# Looking for Rimless Aquarium



## Zchalk (Jan 28, 2021)

I think I've exhausted all the locations in the GTA, haven't been able to find something that is in-stock and the cost/quality is reasonable. Looking for a tank 48"x20"x20" with a white stand (ADA style). Any suggestions of stores I could look at?

So far what I found:

Waterbox. Way overpriced. Even when they had their Blue day sale it was super expensive when you factor in the shipping. 
Magical Aquarium Club (Yi Dang aquariums). OK priced but something tells me if I have any issues, they may not warranty it. Their stands are cheaply made.
Flourish Aquariums (CADE aquariums). Probably what I'm going to end up choosing. Not really a fan of the aluminum style stand. There is a 2-3 month wait time as they wait for more to come in stock.
Big Al's Aquarium (Seapora aquariums). Reasonably priced but out-of-stock and not the right size. The aquariums don't sit flush on the Aqualantis stands as they were made for rimmed aquariums.
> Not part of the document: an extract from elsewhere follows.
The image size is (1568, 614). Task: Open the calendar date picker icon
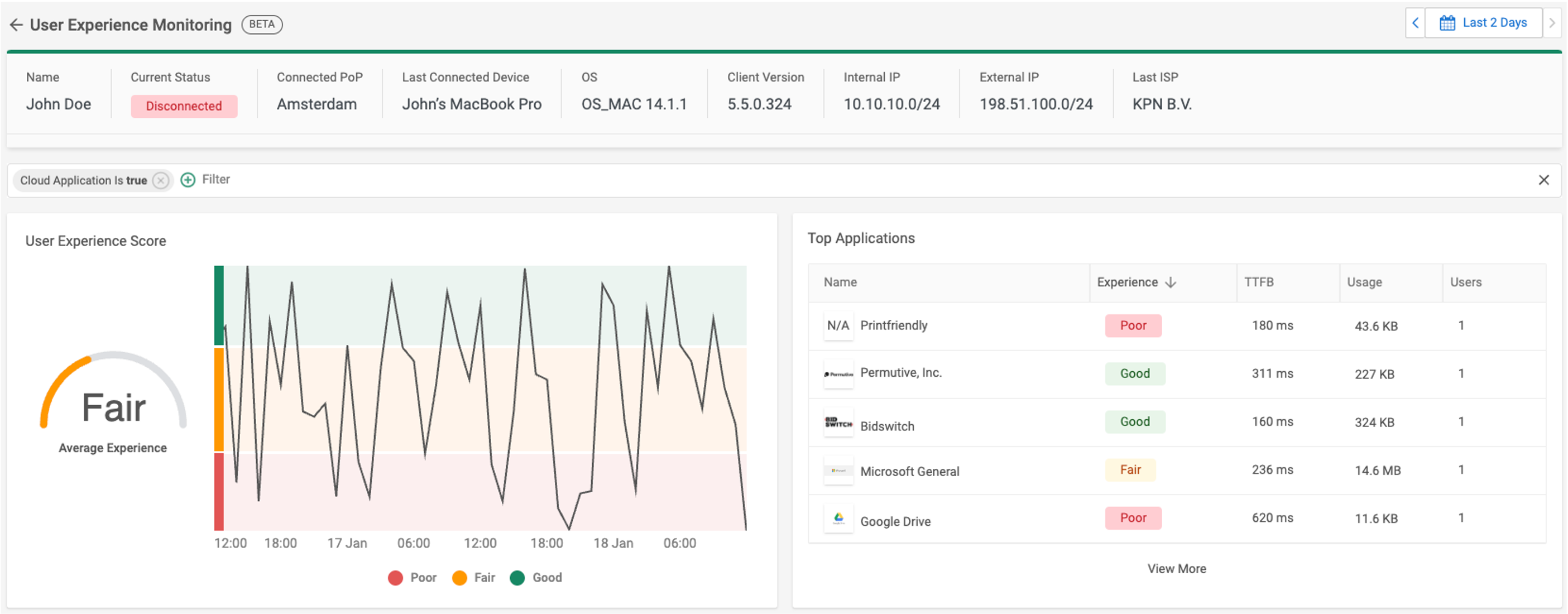click(1447, 22)
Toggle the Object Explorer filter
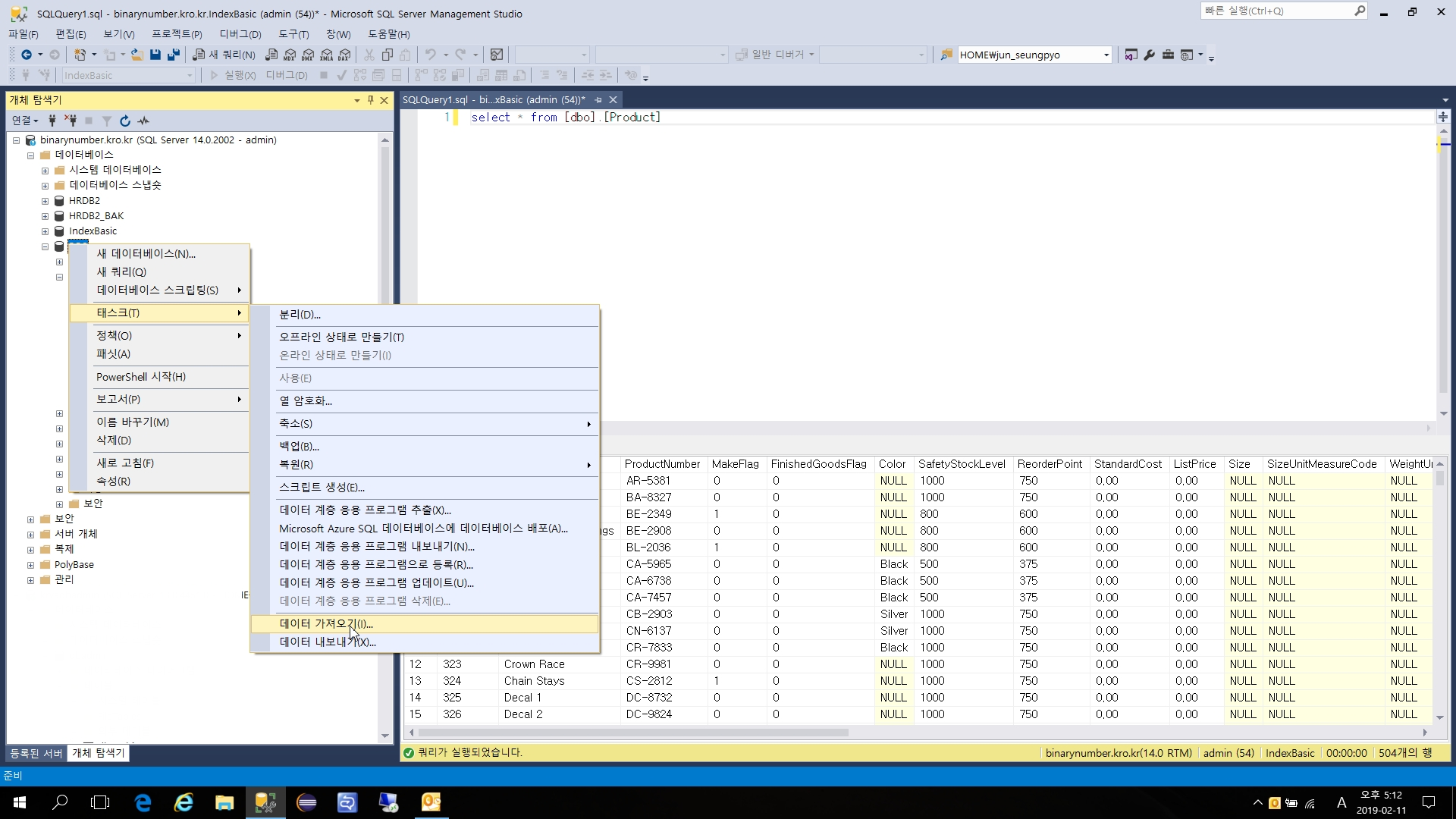 click(x=107, y=121)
The AquaEl (Polish made aquariums) was actually nicely priced and the stand was really great quality however the aquariums have this ugly silicone glass that goes the length of the aquarium. The AquaEl was not designed to be rimless but instead have a cover that sat on top to cover the silicone glass.
Planted Aquaria (UNS aquariums). Who knows how much it going to cost. Waiting for a quote. For some reason their aquarium stands cost $800? Why? I can go to a custom cabinet maker and have it built for cheaper.
Going direct to China (the source of all these tanks). A third of the price but I would have to contend with unknowns such as import/insurance fees and port charges. It's not bad but is it worth my time to save a few dollars if something goes wrong. I would also have to wait 1-2 month for it arrive by boat and rent a van to grab it from the Toronto Port Authority.


----------



## Pounder007 (Dec 19, 2021)

where are you located?


----------



## Zchalk (Jan 28, 2021)

Pounder007 said:


> where are you located?


Close to downtown.


----------



## [KRAFTIG] (Apr 19, 2017)

LOL, same position. The AquaEl was a great value for sure, but that glass bar was a deal breaker. I cannot find decent rimless for freshwater. I likely going Waterbox


----------



## Pounder007 (Dec 19, 2021)

OK. Let me see what my suppliers have available. I will get back to you this afternoon.


----------



## [KRAFTIG] (Apr 19, 2017)

It seems WaterBox had a price increase. Maine X 110.4 went up $300 CND.


----------